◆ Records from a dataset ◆
^^^^^^^^
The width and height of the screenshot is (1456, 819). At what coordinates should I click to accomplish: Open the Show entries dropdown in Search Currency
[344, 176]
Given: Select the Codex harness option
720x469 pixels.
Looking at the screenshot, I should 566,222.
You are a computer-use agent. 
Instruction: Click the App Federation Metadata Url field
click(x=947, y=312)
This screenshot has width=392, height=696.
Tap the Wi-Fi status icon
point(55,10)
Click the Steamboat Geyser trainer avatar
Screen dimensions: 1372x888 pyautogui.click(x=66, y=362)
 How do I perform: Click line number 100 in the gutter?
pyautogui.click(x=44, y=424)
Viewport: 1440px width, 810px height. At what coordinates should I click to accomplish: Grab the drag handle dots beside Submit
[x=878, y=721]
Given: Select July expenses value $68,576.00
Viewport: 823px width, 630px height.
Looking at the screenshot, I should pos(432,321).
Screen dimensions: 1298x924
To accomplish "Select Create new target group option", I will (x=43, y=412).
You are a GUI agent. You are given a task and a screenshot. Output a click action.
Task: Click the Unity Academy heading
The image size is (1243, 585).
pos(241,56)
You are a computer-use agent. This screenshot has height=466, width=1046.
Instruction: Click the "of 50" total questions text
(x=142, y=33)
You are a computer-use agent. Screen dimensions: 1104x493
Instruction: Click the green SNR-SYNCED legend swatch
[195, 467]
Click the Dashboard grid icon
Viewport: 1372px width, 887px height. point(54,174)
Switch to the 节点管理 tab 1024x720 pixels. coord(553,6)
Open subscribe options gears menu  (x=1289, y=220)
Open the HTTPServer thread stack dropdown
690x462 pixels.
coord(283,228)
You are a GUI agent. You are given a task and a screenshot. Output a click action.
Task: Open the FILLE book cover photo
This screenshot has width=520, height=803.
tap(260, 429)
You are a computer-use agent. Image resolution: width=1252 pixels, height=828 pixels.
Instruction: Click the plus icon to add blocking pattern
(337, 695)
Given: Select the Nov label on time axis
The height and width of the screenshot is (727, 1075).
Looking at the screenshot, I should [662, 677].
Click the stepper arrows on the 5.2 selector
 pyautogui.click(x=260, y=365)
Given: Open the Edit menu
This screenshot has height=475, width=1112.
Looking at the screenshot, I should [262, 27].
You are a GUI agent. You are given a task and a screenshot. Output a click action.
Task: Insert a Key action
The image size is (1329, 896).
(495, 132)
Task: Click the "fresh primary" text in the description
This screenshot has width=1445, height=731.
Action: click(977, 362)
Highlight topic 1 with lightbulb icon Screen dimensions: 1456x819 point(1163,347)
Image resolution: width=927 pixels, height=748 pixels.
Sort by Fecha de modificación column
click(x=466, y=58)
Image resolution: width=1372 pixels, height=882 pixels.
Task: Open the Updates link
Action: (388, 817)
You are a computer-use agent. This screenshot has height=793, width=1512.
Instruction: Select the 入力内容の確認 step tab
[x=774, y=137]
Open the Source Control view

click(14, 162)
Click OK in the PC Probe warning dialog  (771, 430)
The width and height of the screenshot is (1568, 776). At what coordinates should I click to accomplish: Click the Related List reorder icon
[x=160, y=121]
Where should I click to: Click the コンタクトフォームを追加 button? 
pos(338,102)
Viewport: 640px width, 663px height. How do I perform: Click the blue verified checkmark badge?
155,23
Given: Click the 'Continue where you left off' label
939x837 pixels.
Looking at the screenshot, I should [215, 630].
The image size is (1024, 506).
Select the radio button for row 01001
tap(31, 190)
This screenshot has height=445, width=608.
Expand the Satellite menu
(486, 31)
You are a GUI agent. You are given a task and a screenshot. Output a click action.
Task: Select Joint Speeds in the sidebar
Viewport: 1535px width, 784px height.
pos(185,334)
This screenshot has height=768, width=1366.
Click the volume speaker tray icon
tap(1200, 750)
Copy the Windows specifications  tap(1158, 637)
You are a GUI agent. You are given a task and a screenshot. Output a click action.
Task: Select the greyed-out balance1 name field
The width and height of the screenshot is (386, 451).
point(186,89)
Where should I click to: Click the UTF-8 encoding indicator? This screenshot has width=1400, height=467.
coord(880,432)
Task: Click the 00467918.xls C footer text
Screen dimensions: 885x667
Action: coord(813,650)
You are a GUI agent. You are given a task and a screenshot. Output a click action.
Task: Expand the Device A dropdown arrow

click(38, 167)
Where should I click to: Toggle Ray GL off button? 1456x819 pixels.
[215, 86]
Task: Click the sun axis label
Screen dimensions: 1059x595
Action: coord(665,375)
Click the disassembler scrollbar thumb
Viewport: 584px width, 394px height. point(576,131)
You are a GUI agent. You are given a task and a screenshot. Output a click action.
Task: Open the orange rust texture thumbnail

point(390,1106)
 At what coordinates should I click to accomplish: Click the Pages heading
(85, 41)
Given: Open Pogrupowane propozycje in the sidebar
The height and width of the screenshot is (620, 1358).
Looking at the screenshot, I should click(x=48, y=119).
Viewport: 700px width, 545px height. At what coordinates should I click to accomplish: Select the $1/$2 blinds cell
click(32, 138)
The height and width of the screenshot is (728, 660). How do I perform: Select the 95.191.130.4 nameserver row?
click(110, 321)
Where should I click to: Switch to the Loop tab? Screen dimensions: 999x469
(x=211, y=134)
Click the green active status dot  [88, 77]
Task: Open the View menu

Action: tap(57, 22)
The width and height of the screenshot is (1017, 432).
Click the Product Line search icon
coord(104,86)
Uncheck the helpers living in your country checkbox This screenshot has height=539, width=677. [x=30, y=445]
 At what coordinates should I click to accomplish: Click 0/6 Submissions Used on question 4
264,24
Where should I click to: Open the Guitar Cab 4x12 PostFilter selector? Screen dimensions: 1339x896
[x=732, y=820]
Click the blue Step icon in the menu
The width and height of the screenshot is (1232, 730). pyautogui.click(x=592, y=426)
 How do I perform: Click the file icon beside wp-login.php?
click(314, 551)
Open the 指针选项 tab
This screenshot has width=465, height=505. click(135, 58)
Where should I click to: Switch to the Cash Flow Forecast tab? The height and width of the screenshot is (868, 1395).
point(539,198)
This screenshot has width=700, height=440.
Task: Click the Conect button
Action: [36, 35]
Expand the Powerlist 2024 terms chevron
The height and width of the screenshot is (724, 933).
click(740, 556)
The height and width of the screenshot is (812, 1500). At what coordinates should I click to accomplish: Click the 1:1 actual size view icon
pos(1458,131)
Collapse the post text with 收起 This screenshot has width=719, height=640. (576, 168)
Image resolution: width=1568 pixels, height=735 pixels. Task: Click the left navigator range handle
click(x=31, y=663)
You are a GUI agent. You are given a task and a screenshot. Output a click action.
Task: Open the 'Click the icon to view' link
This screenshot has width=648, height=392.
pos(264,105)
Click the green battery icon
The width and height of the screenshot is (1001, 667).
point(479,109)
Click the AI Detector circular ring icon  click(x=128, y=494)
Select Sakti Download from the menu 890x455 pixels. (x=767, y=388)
^^^^^^^^
◆ Exercise goal ◆
Gather every line of the entries above that contains the string "sidebar", matching case exactly.

◆ Final result ◆
Task: Select Joint Speeds in the sidebar
Given: Open Pogrupowane propozycje in the sidebar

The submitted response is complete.